# RECORD EXCERPTS:
__________
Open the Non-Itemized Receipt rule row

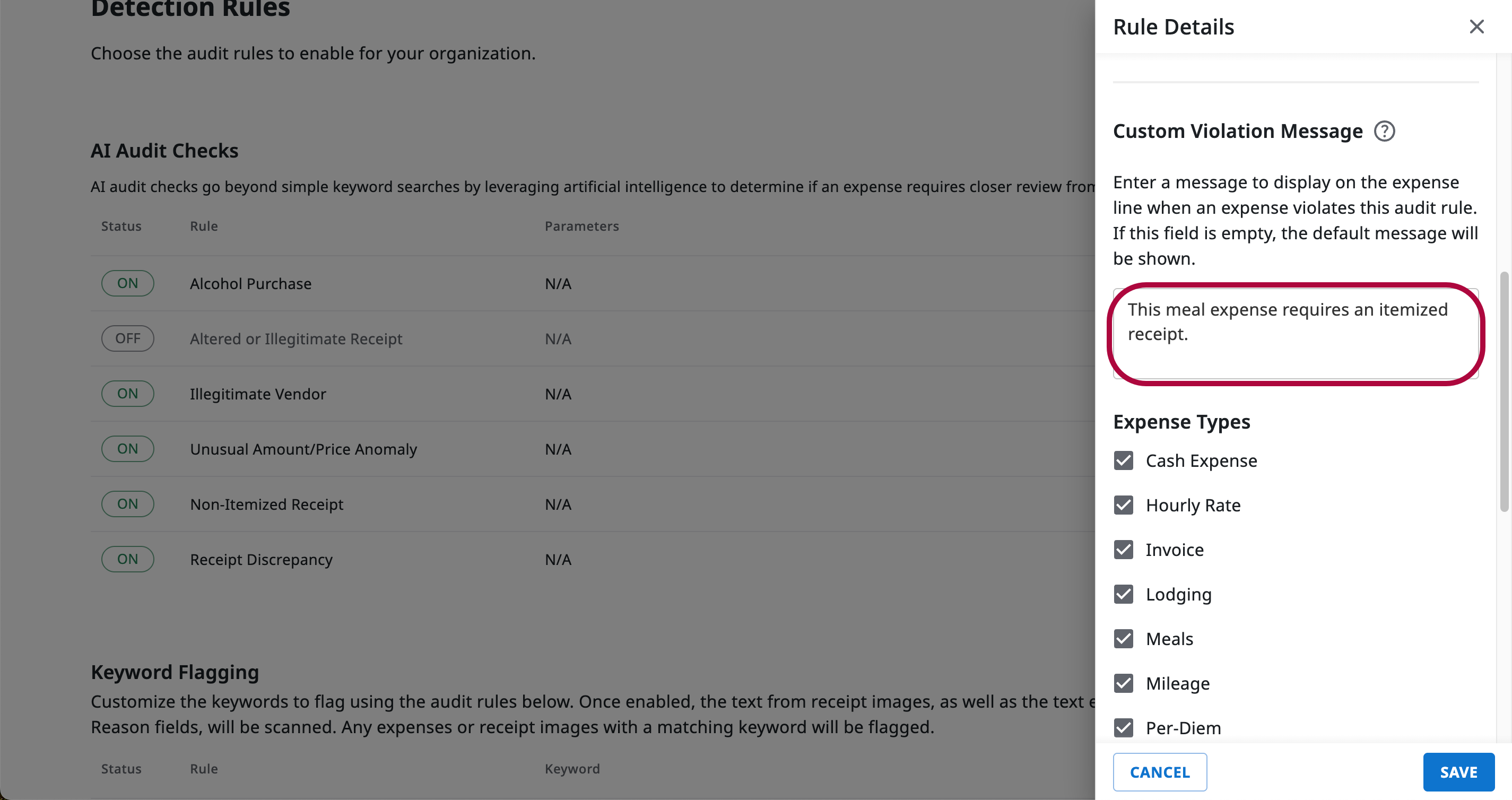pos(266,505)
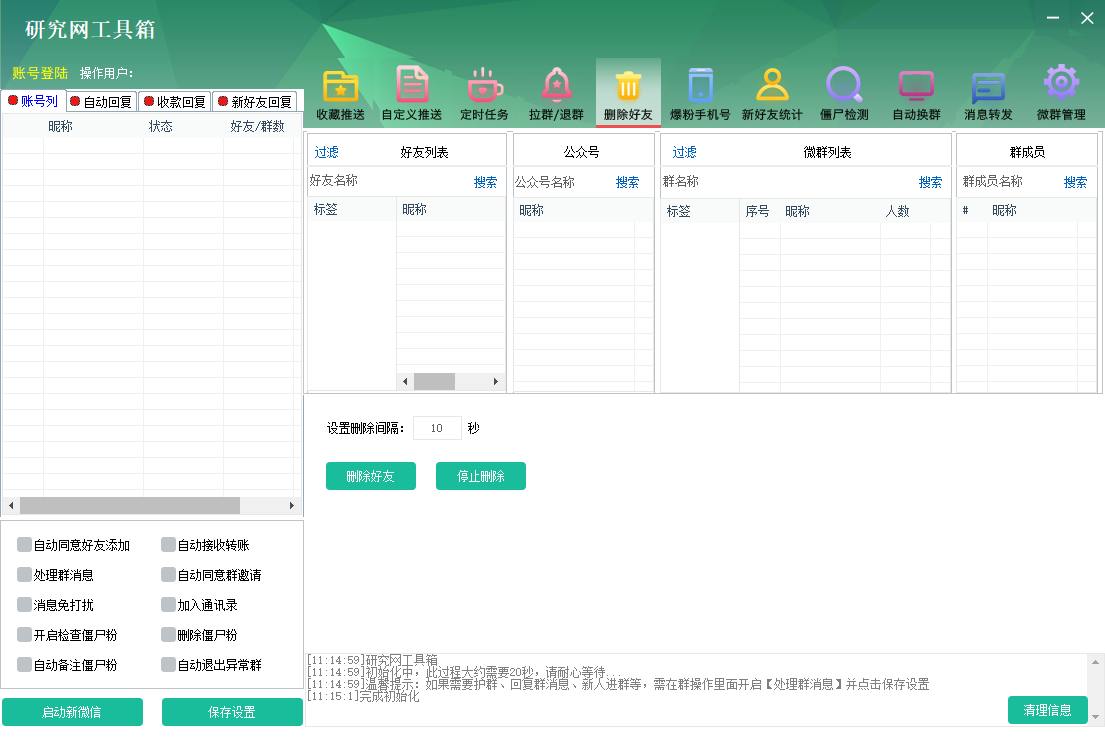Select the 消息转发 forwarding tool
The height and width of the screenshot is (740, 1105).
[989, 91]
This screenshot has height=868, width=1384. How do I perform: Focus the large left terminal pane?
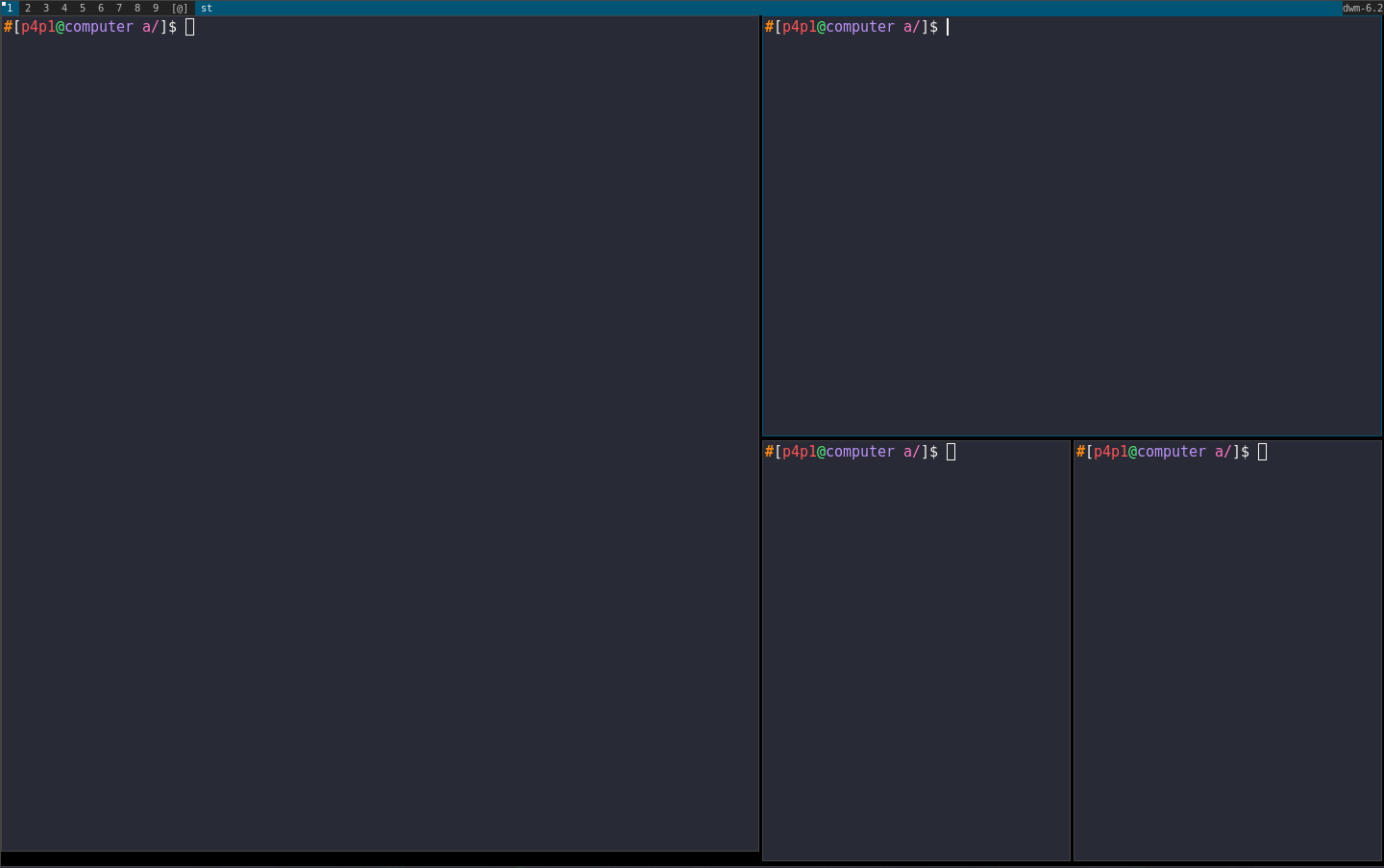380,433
__________
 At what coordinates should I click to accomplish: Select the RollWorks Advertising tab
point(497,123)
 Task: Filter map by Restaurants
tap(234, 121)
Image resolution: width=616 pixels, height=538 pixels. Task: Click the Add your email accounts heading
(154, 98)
__________
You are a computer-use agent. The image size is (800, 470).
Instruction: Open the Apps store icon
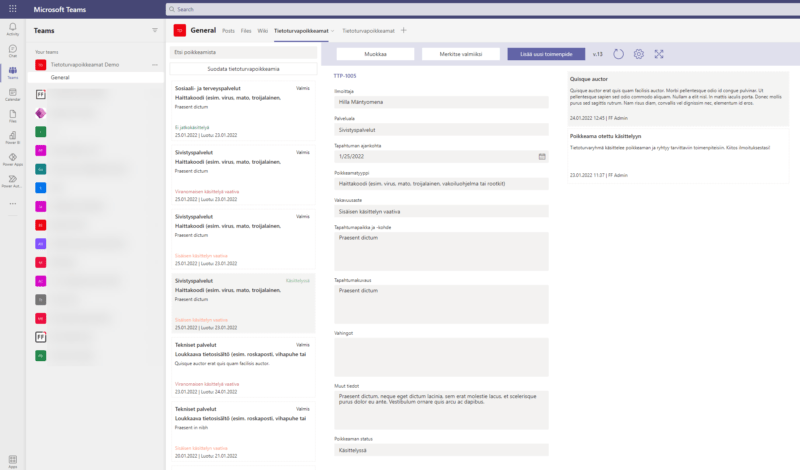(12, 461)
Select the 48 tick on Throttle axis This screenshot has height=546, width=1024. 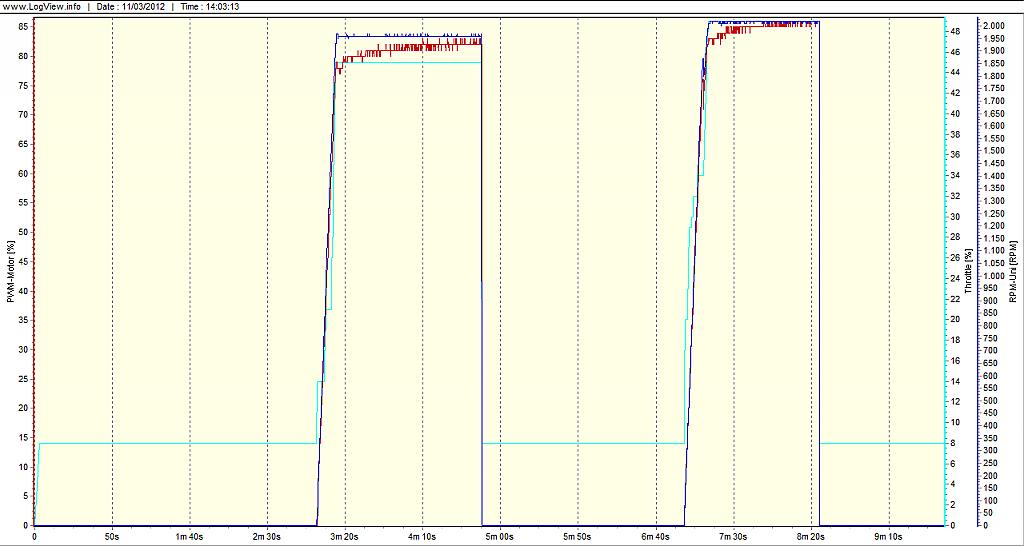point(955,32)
__________
# INSTRUCTION:
Return every line above that contains the word "Task".

# RESULT:
 Task: Filter map by Restaurants
Image resolution: width=616 pixels, height=538 pixels. Task: Click the Add your email accounts heading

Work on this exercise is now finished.